The arrival of the Iranian tanker comes days after a new government was formed in Lebanon, ending a 13-month deadlock. Lebanon’s new Prime Minister Najib Mikati has not commented on the deal to import fuel from Iran.
Daily life has been almost paralysed as fuel dries up because Lebanon lacks the dollars to pay for it.
The state-owned power company is generating only minimal electricity, leaving businesses and households almost entirely dependent on small, private generators that run on fuel oil.

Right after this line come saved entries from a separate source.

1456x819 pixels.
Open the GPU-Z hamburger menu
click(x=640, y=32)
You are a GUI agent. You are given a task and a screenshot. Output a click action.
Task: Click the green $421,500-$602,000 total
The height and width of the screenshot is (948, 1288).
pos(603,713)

A financial crisis has wiped 90 percent off the value of the Lebanese pound since 2019, pushed food prices up by more than 550 percent, and propelled three-quarters of the population into poverty. The World Bank has called it one of the deepest depressions of modern history.

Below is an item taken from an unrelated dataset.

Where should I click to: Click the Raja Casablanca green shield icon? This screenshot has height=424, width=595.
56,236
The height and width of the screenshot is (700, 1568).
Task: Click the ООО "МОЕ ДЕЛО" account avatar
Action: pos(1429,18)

Nasrallah on Monday said a second ship with fuel oil would arrive in the Syrian port of Baniyas in a few days, with a third and fourth, respectively carrying gasoline and fuel oil, also due.
We could have got a whole fleet of vessels … but we didn’t because we don’t want to aggravate anyone,” he said.

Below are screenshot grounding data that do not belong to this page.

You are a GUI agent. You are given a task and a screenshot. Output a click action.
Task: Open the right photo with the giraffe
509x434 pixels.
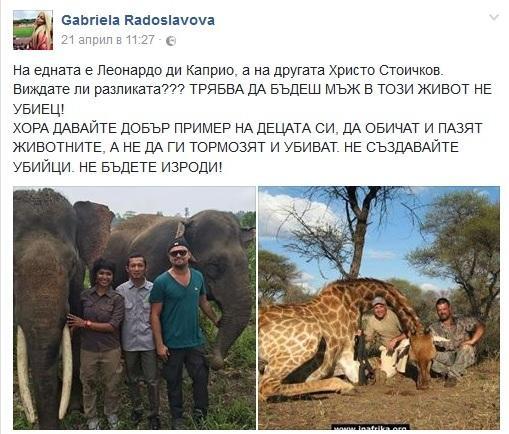pos(379,308)
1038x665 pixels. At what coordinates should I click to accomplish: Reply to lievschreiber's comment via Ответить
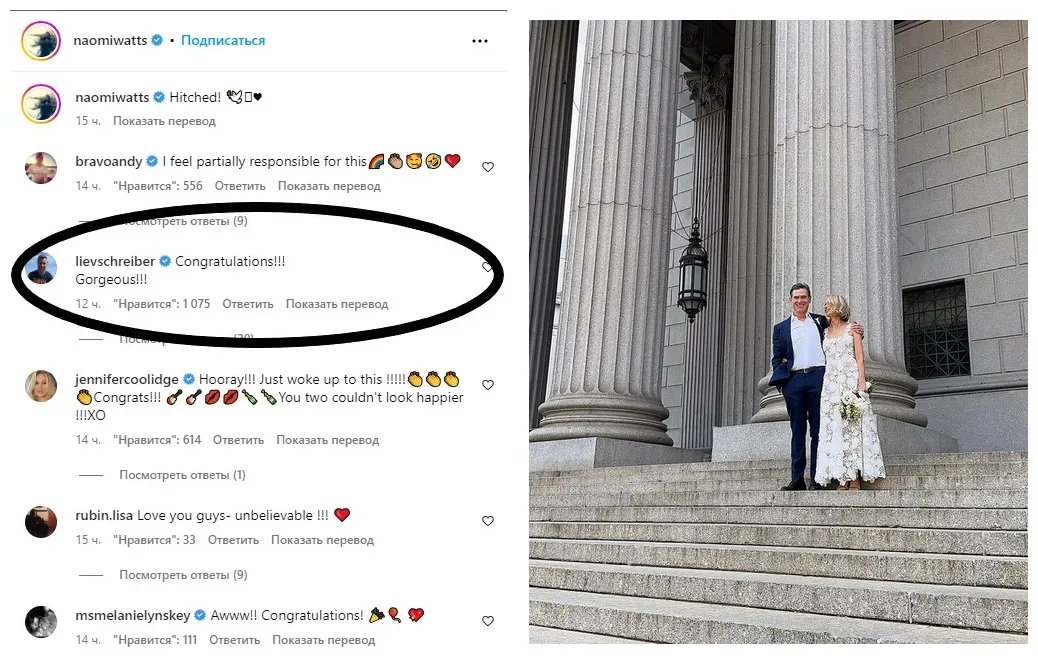tap(248, 304)
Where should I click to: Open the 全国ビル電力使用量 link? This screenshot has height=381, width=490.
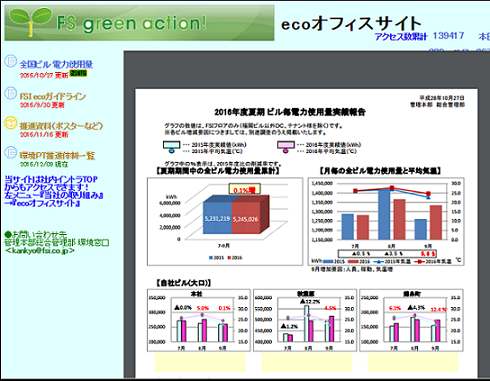coord(56,64)
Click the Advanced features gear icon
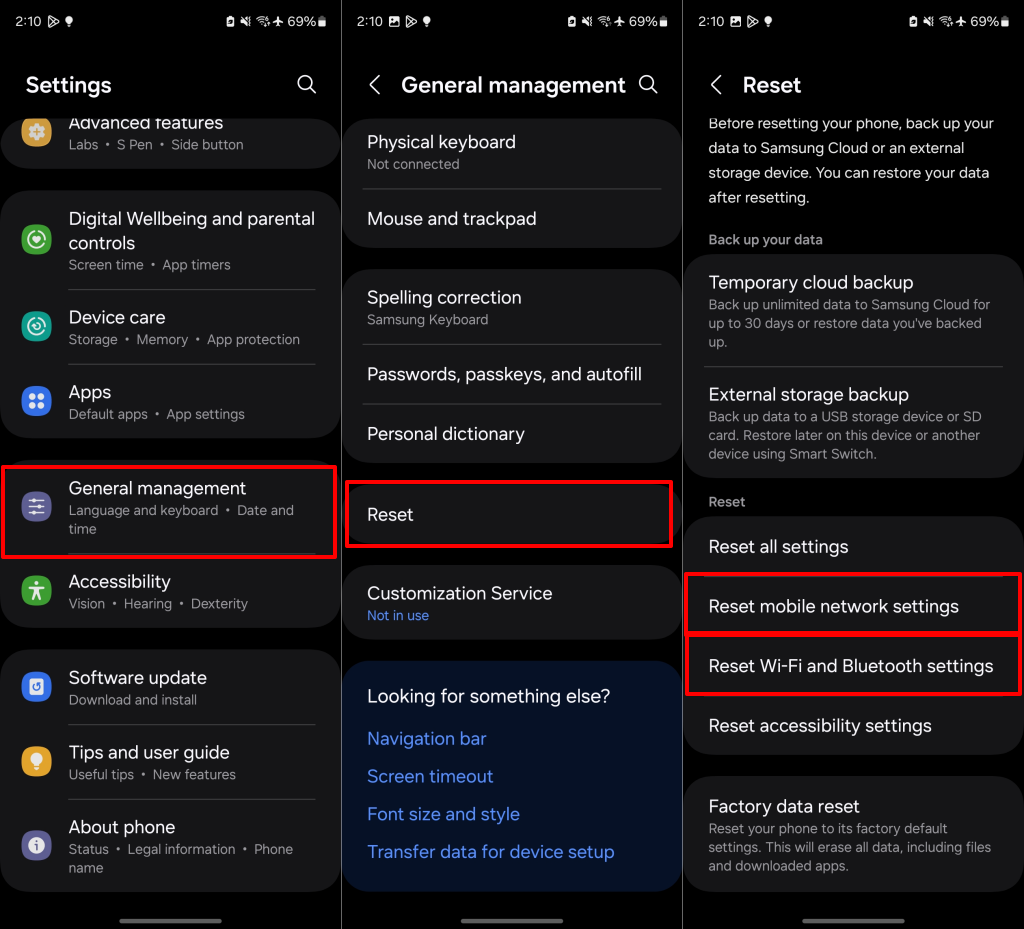Viewport: 1024px width, 929px height. coord(35,131)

Syria, also under US sanctions, has been mostly relying on oil supplies from its strong ally Iran, which sent thousands of fighters, including Hezbollah members, to back President Bashar al-Assad’s forces in the 10-year conflict there.
Nasrallah said the Syrian government has mobilised dozens of tanker trucks to transport the diesel to the eastern Lebanese town of Baalbek by Thursday.
‘Not for profit or trade’
Hezbollah’s opponents in Lebanon say the purchase risks bringing down sanctions on a country already mired in crisis, especially as Washington has designated Hezbollah as a “terrorist group”.
The Donald Trump administration announced in 2018 that it aimed to reduce Iran’s oil sales to zero after withdrawing from Tehran’s 2015 nuclear deal with six global powers.
For its part, the United States is backing an effort to address Lebanon’s power shortages by bringing in Egyptian gas via Jordan and Syria.
Nasrallah also praised a trip by Lebanese officials to Damascus this month to try to bring that about.
He said the first Iranian fuel oil shipment was priced in Lebanese pounds and would go to hospitals, orphanages and old people’s homes, and that Hezbollah will be supplying gas stations linked to the group around the country.
“Our aim is not trade or profit,” he said. “Our aim is to alleviate the suffering of the people.”
“We are not competing [with the state] but we want to add the flow of fuel to the market,” he added.